When you enable vSphere with Tanzu, your network design must support both VM traffic and Kubernetes traffic. NSX is usually the CNI for pod networking in VCF-based designs.
The Supervisor Cluster:
Runs on a vSphere cluster
Exposes a Kubernetes API endpoint (usually via a virtual IP)
Uses NSX-backed networks for PodVMs and services
Design tasks:
Define management networks for Supervisor control plane VMs
Define workload networks for PodVMs and TKCs
Plan IP ranges and routing so developers can reach the API endpoint and services safely
As CNI, NSX:
Creates logical segments for pods (for example per Namespace or per TKC)
Handles overlay encapsulation (GENEVE) between hosts and edge nodes
Programs distributed firewall rules for pod-level isolation
Packet flow to understand:
Pod-to-pod in the same node: handled locally
Pod-to-pod between nodes: via overlay and distributed routing
Pod-to-external: via Tier-1 and Tier-0 gateways and potentially load balancers
Your design must ensure MTU, routing, and firewall policies all support these flows.
In VKS, “native pods” often run inside PodVMs:
Each PodVM is a small VM with its own vNICs
NSX treats them like other VMs at the networking layer
PodVMs may have separate interfaces for node communication vs workload traffic
Traffic separation design:
Management/control traffic (Supervisor, kube API)
Node infrastructure traffic
Application data traffic
You design segments, gateways, and firewall rules for each category.
Kubernetes needs:
Node CIDRs: IP ranges for nodes (VMs / PodVMs)
Pod CIDRs: IP ranges for pods themselves
Design principles:
Avoid overlap with existing corporate networks
Reserve enough space for future scaling
Keep CIDR planning simple and well-documented
Poor CIDR planning leads to routing conflicts that are hard to fix later.

> [PROBLEMS TO WORK ON]
- A) In the Tanzu networking text, what encapsulation does NSX use for overlay traffic between hosts and edge nodes?
- B) Say whether each statement agrees with the Tanzu networking text, answering yes or no and quoting the words that decide it. (i) The Supervisor Cluster usually exposes its Kubernetes API endpoint through a virtual IP. (ii) Pod-to-pod traffic within the same node passes through Tier-0 gateways. (iii) Pod CIDRs are the IP ranges assigned to nodes.
- C) Resume the Tanzu networking text after its final sentence and keep writing it.
The lines after this text play no part in any task.

> [DATASET EXTRACT]

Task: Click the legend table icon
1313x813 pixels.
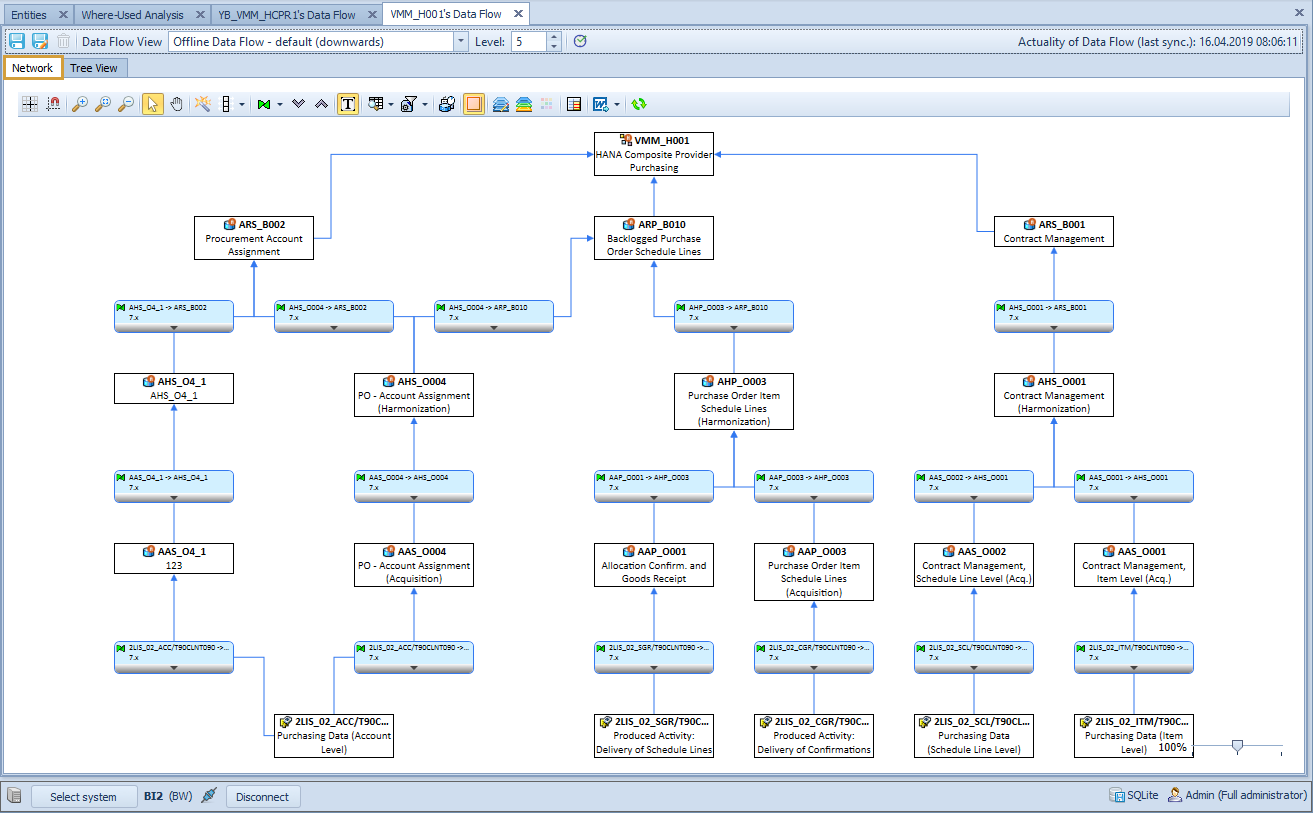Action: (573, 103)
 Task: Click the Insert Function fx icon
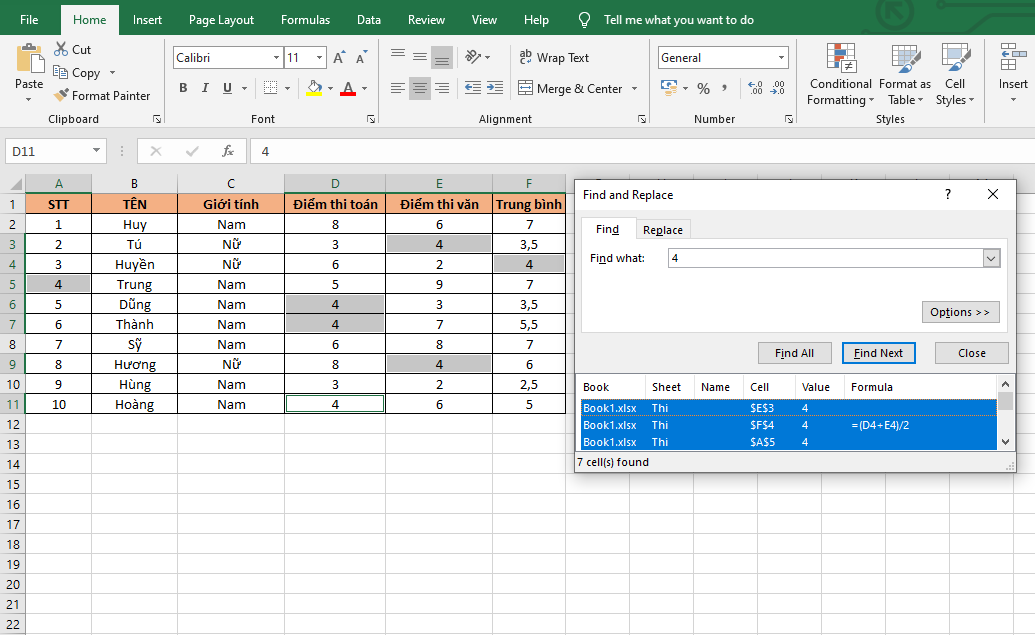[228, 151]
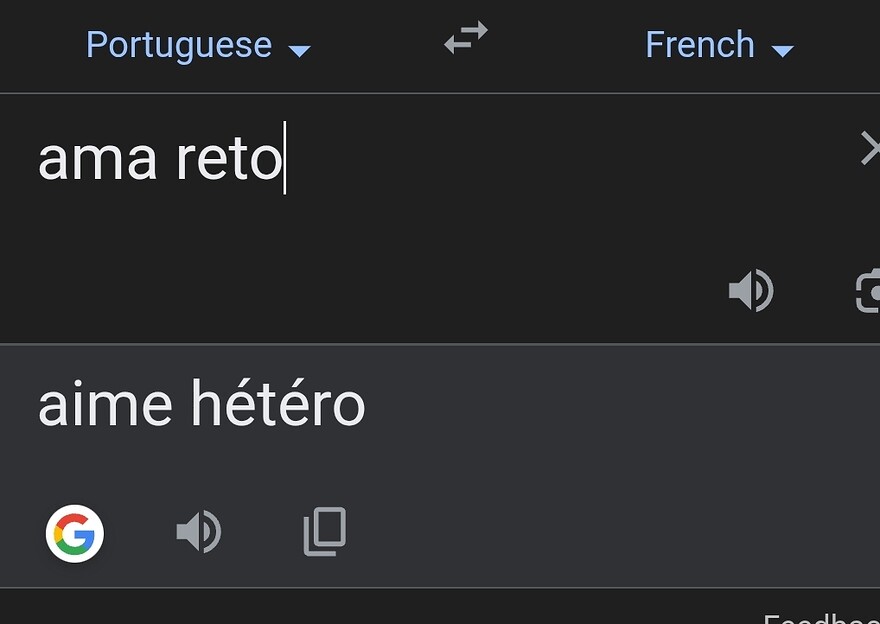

> [ANSWERS BELOW]
- A) GENEVE

- B)
(i) Yes: "Exposes a Kubernetes API endpoint (usually via a virtual IP)"
(ii) No: "Pod-to-pod in the same node: handled locally"
(iii) No: "Pod CIDRs: IP ranges for pods themselves"

- C)
Service CIDR:
An internal, virtual IP range used for ClusterIP services
Not routed outside the cluster
For design:
Choose a CIDR that does not overlap with real networks
Ensure DNS and CoreDNS can resolve service names correctly
Ingress network design:
Decide which subnets and IPs will front HTTP/HTTPS traffic
Configure NSX Load Balancer or NSX ALB to terminate or pass traffic
Ensure firewall rules allow traffic from clients to Ingress IPs
The NSX load balancer:
Provides LoadBalancer Service support for Kubernetes
Integrates with Ingress controllers
Routes external requests to pods via NodePort or direct pod endpoints
Design questions:
How many load balancer instances and edges do you need?
How will VIPs be allocated and announced (BGP, static routes)?
Do you need L7 features such as URL-based routing or TLS offload?
North–south means in/out of the data center or cluster.
You must:
Design Tier-0 connectivity to the physical network (BGP or static)
Ensure service IPs (load balancer VIPs, Ingress IPs) are reachable from users
Consider edge cluster placement and high availability
The routing design must be robust enough so that losing a single edge or link does not break service.
Namespaces can be isolated through:
Kubernetes NetworkPolicies (for example default-deny and explicit allows)
NSX DFW rules mapped to Namespace labels or pod labels
Design patterns:
Per-Namespace default-deny with explicit rules for allowed traffic
Separate logical segments per team or application
Combining Namespace isolation with Workload Domain separation for stronger isolation in sensitive environments
Security and identity design defines how users authenticate, what they can access, and how workloads are protected.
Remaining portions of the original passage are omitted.